Walsingham, England: Our Lady of Walshingham Shrine
About the Shrine of Our Lady of Walsingham:
You could say this is not one shrine but two–one Roman Catholic and one Protestant (Anglican). The history dates back to 1061 AD when, according to tradition, a noble woman, Lady Richeldis, was spiritually transported by the Our Lady to ancient Nazareth to see the home where the Archangel Gabriel had greeted Mary with the greeting “Hail, full of grace”.
Lady Richeldis was directed to take measurements of the house so that she could build one like it in Walsingham and thereby give honor to the Annunciation. Our Lady of Walsingham was the most popular Christian devotion in Northern Europe during the Middle Ages, when England was known as “Mary’s Dowry.”
Pilgrims were accustomed to stop at a chapel about a mile away from the site and remove their shoes so that they might walk the final mile of their pilgrimage barefoot. This chapel, therefore, became known as the “Slipper Chapel”. to make the mile-long trek on bare feet from the slipper chapel to the Walsingham Shrine. The shrine was destroyed by King Henry VIII in the 16th Century. All that remains is the Slipper Chapel.
Once the Protestant Reformation took hold and King Henry enacted the Act of Supremacy, the statue of Our Lady of Walsingham was taken to London and burnt in the presence of Cromwell himself. After this, devotion to the shrine waned and the site fell into ruin. Today nothing remains of the original shrine except a marker denoting where it used to stand.

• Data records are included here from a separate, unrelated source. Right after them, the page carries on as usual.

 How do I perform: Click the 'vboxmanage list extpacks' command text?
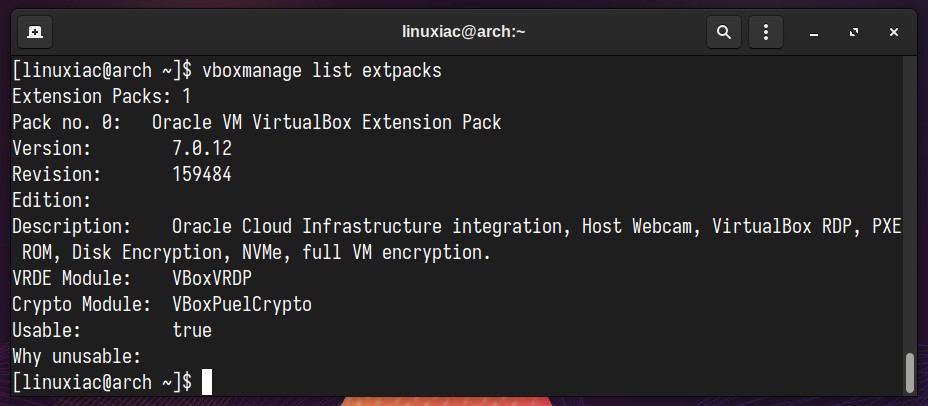pyautogui.click(x=322, y=70)
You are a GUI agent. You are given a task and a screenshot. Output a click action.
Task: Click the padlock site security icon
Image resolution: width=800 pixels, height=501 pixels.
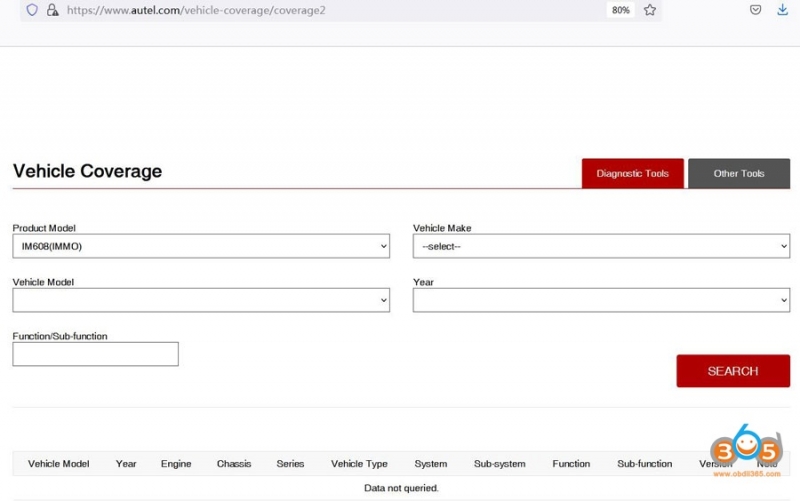click(52, 10)
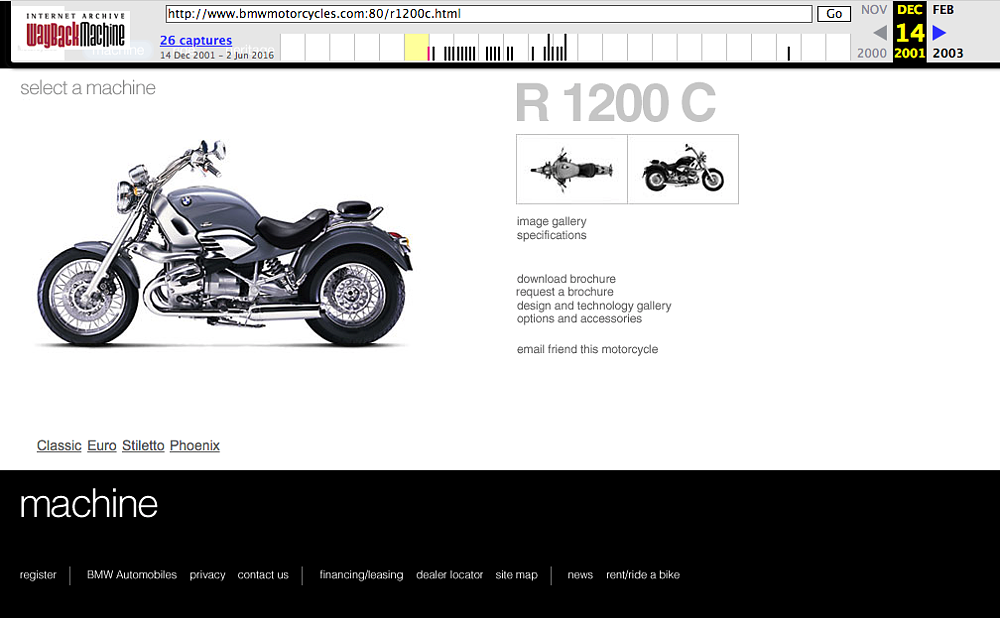Open the 26 captures link

click(x=196, y=40)
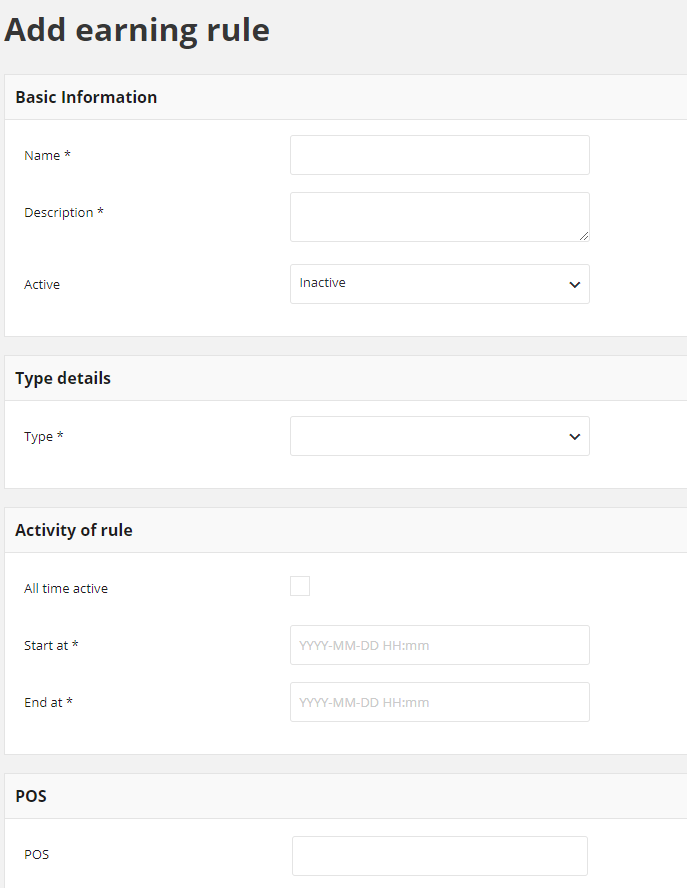
Task: Click the Start at field label
Action: pos(51,646)
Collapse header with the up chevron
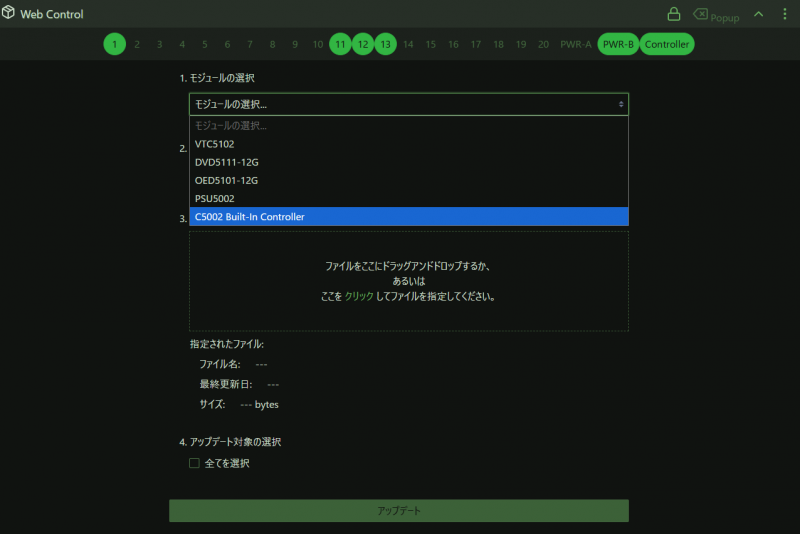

However, the Slipper Chapel did survive and was purchased by a woman in 1896 (the Catholic Emancipation was passed in 1829) and so Masses could now be held in the chapel. In 1934 a pilgrimage led by the Bishops of England and Wales drew 10,000 pilgrims and at the time the Shrine was declared to be the National Shrine of Our Lady in England.
The statue of Our Lady of Walsingham, re-created in the early 1900’s and placed in the slipper chapel, played a significant role during the visit of Pope John Paul II to England in 1982. The statue was taken to Wembley Stadium, site of the Papal Mass, and paraded around the stadium in a procession led by both the director of the Roman Catholic shrine and the administrator of the Anglican shrine. The Holy Father then had the statue placed on the altar during Mass.
The shrine – specifically the Slipper Chapel, the Chapel of Reconciliation and the Domain – were granted Minor Basilica status as of December, 2015.
The Shrine draws an estimated 100,000 pilgrims each year, both groups and individuals.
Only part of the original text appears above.